Une élection législative partielle n’est pas une indication ferme de l’état de l’opinion publique mais elle constitue toujours un repère utile. Ce qui est intéressant, comme pour beaucoup d’autres observations politiques, c’est de savoir dans quelle tendance elle s’inscrit. François Ruffin pour lequel j’ai une sympathie particulière car il a le courage d’aller au bout de ses convictions a tenté de tirer une leçon du scrutin s’étant déroulé en Isère dimanche dernier. On n’a pas beaucoup entendu de prises de position sur ce résultat venant de la gauche. Et pourtant !

Un premier constat s’impose (même s’il est traditionnel en pareilles circonstances) la défiance persiste et s’aggrave vis à vis de la démocratie représentative. Un taux d’abstention de 38,3 %, contre 75,7 % le 7 juillet dernier dans la même circonscription constitue un record. Le territoire électoral pourtant urbain (ville de Grenoble) et périurbain (banlieue assez aisée) n’est pas socialement habitué à ce type de réaction.

Le phénomène de l’indifférence ne cesse de grimper et bien évidemment, personne ne s’en préoccupe alors que l’on arrive à un étiage catastrophique. Presque deux inscrits sur les listes électorales sur trois sont restés chez eux soit parce que l’opposition entre une candidate de centre-droit et un « parachuté » par LFI-NFP imposé par la national ne leur convenait pas ou parce qu’il ne trouvait pas celui qui correspondait à ses idées. Entre les deux tours la participation a augmenté seulement de 7 % ! Sa faiblesse a éliminé réglementairement le candidat du RN et empêché une triangulaire qui pouvait être favorable à LFI.

La stratégie insoumise a également montré ses limites lors qu’un duel de ce type. En effet en imposant un candidat NFP seul au premier tour au nom de l’unité, le parti de JLM avait condamné un candidat pourtant solide. Le scrutin majoritaire repose en effet sur un principe aussi vieux que le système électoral de la V° République : « au premier tour on choisit et au second on réunit ». Lyes Louffok avait quasiment fait le plein des voix et n’avait aucun espoir de récolter des désistements bénéfiques puisqu’il n’y avait pas de réserves. Il était donc battu dès le premier vote de dimanche. Il n’a en effet gagné que 2716 voix au second alors… que son opposante en a cumulé 12 205 supplémentaires ! Résultat : le candidat LFI a été balayé avec seulement 35,7 % des exprimés contre 28,33 % au premier !
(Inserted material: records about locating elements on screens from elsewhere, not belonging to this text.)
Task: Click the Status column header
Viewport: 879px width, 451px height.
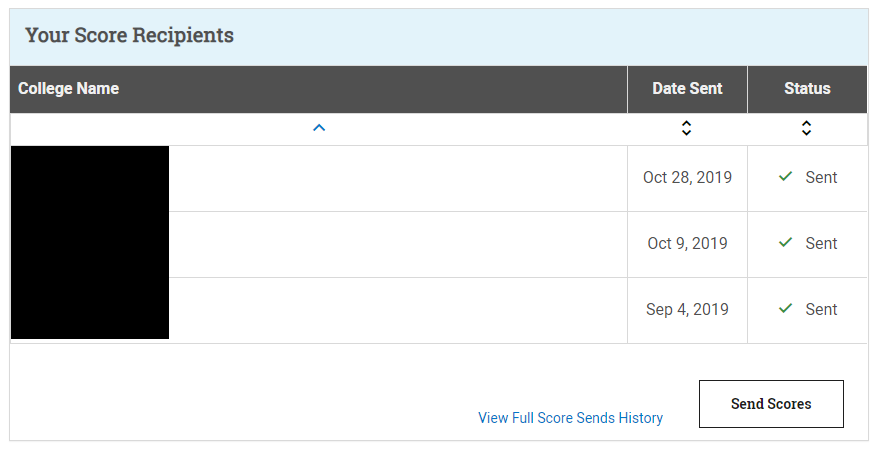Action: pos(807,89)
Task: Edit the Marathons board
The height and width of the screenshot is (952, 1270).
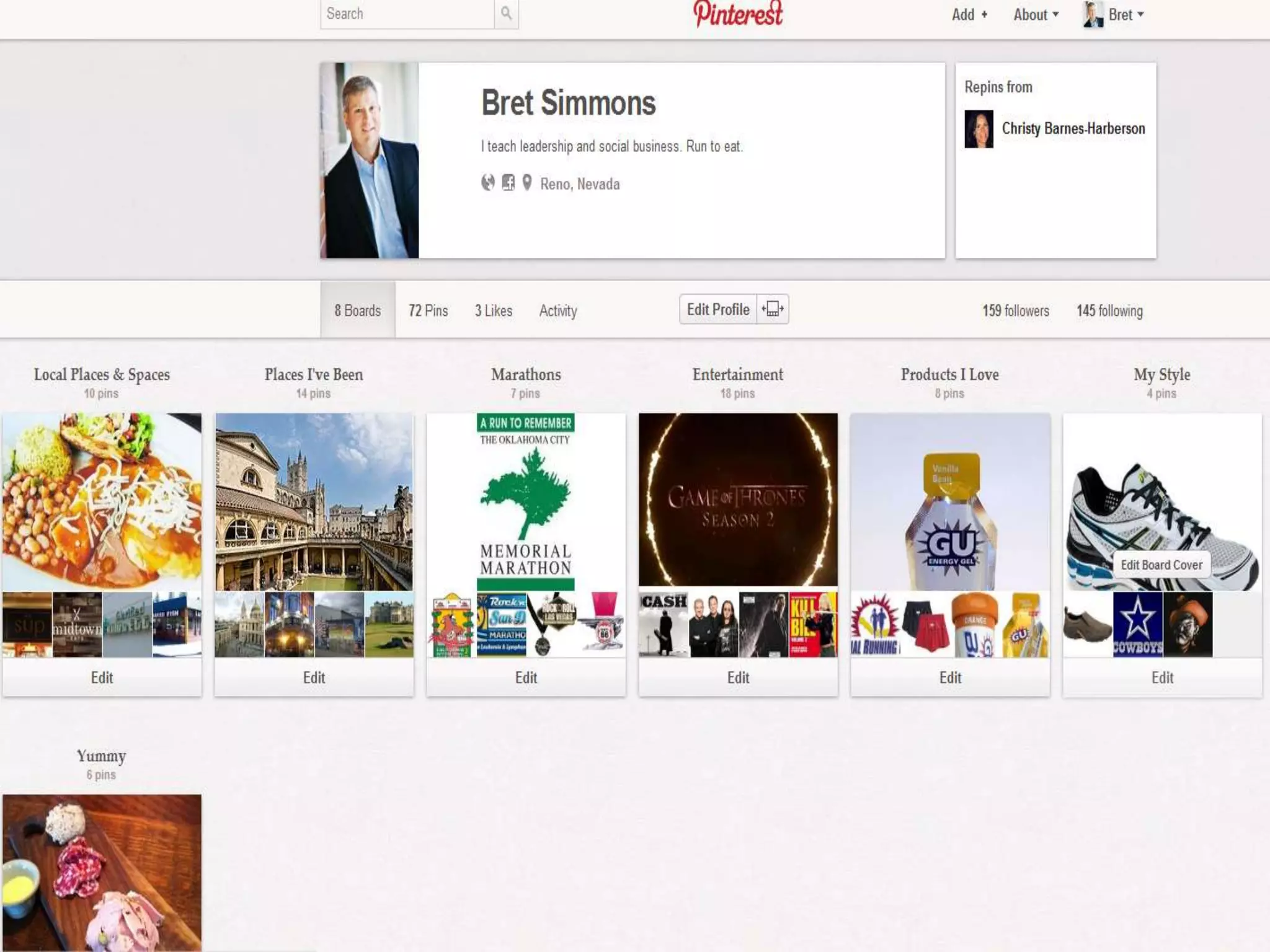Action: [526, 677]
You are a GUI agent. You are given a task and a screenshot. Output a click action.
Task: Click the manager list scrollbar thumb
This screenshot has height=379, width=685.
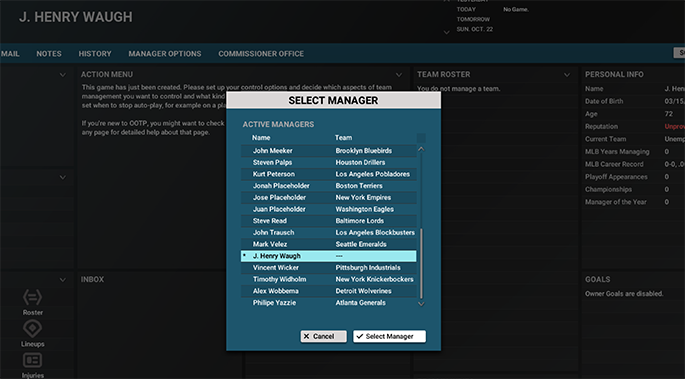coord(422,263)
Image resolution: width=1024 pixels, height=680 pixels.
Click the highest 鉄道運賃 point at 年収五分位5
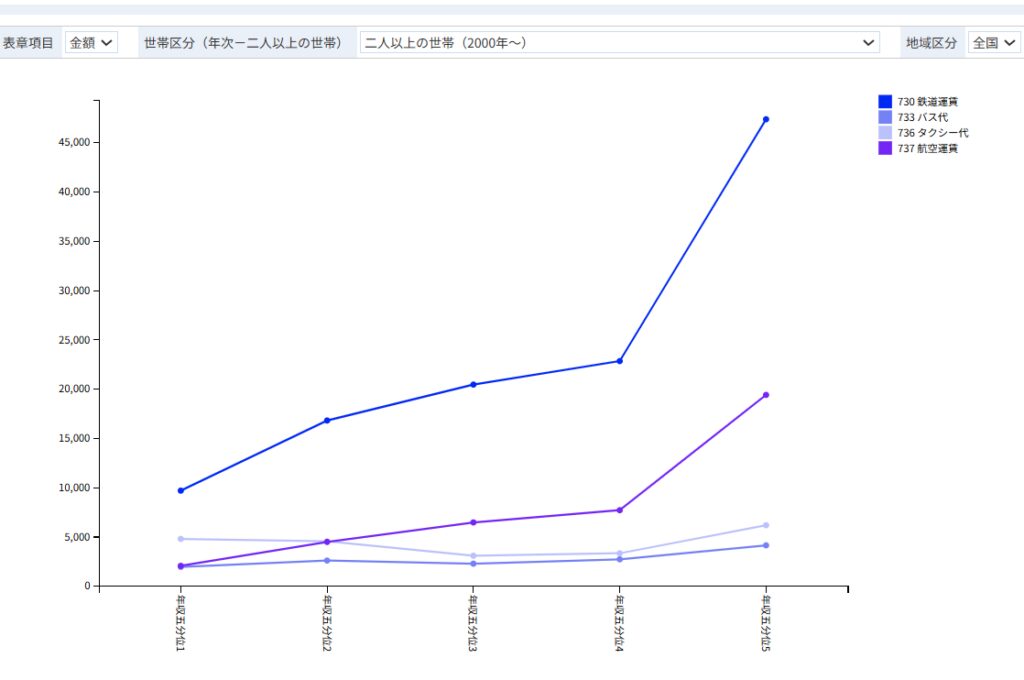click(766, 119)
François Ruffin a le courage d’affirmer que cette stratégie « des généraux dans leurs bureaux » est suicidaire. Dans cette circonscription la Gauche avait réalisé « 49 % aux élections européennes. Elle était tombée collectivement à 42 % en juin 2024 et se situe globalement à 36 %; Elle a perdu plus de 14 000 voix en six mois. Nous faisons jeu égal sur Grenoble où nous étions largement majoritaires. En dehors c’est la Bérézina. C’est même un vote repoussoir massif ! ». Ce que Ruffin met en cause c’est la vision de Mélenchon voulant qu’il faille travailler essentiellement sur l’électorat urbain et délaisser les zones rurales. Cette élection partielle démontre que cette option s’effondre quand l’abstention est à un niveau élevé. « Ne changeons rien. Fonçons droit dans le mur, » ajoute Ruffin.
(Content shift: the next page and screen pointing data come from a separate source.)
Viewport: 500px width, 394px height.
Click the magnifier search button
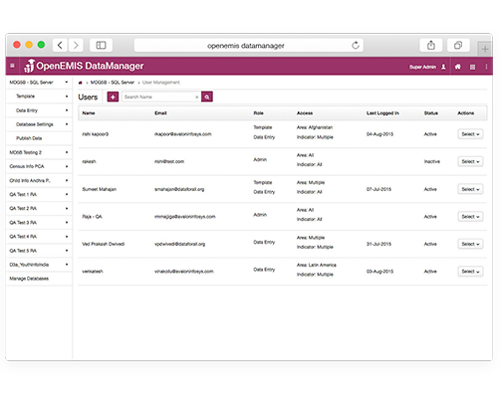207,97
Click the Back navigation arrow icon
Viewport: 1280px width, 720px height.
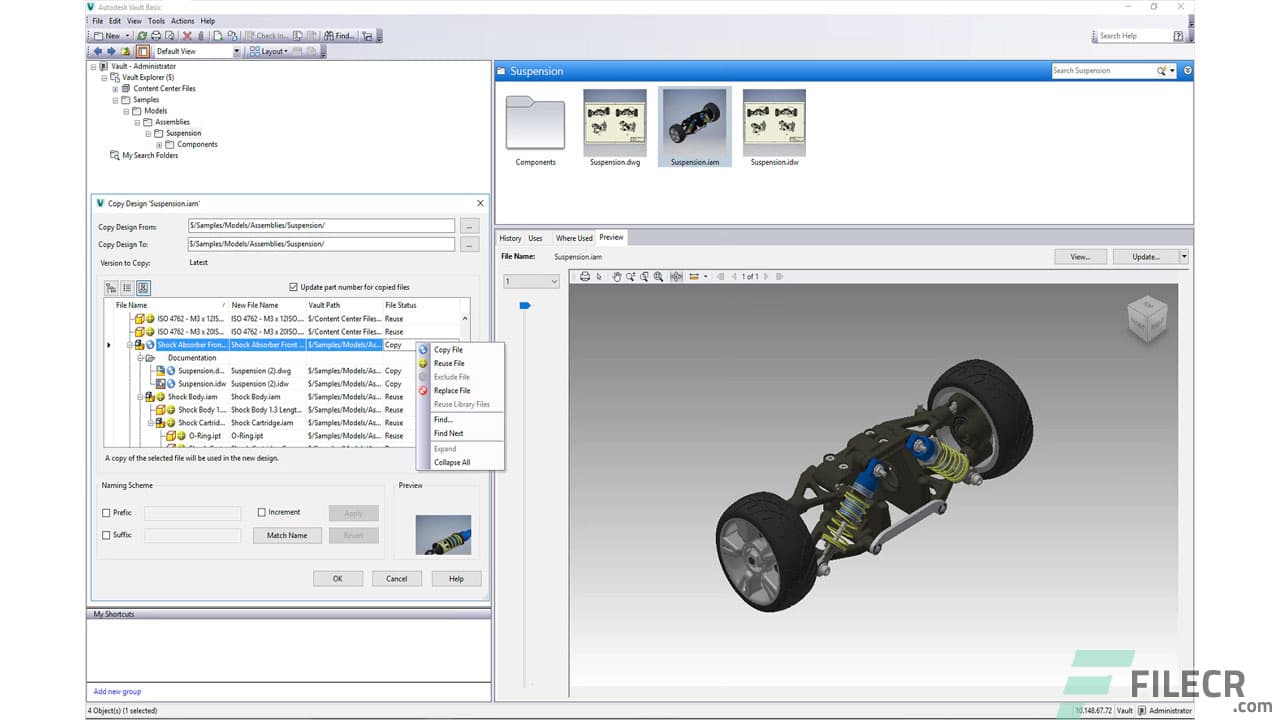(x=98, y=50)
Bien évidemment, il n’y a pas eu de remise en cause au niveau national. Les seules analyses qui ont été effectuées se résument dans une formule : «  si on a perdu c’est de la faute aux autres ». Et ont été égrenés les attaques habituelles comme si ce n’est pas ce climat délétère actuel qui provoque un désintérêt de l’électorat pour la Gauche. La diversité n’a jamais été incompatible avec l’unité. Il faut rappeler que la proposition de la candidature de Lucie Castets sur cette circonscription avait été faite. Elle a refusé le challenge car LFI la contraignait à siéger au sein de son groupe en cas d’élection. Le cas de ne se pose plus puisque la défaite le diminue d’une unité.
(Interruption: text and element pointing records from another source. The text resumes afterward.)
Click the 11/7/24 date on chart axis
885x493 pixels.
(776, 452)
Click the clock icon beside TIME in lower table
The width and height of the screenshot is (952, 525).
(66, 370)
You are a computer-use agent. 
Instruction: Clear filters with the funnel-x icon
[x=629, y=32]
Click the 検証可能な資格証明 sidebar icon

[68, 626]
Dans mon parcours politique j’ai été durant trois décennies, accusé d’être un frondeur. Rocardien depuis 1975 j’ai été minoritaire. J’ai connu cette accusation permanente de « trahir » en défendant des positions différentes des Mitterrandistes mais j’ai toujours pensé que la victoire de 1981 était celle du rassemblement de ce que chaque « tendance » avait réussi, à sa manière, à apporter au pot commun de la présidentielle. L’exclusion, l’anathème, la menace et la pression ne donnent jamais des résultats positifs. L’unité reste un combat car elle nécessite de se détacher de son propre sort pour aller vers l’intérêt général. Et ça devient rare !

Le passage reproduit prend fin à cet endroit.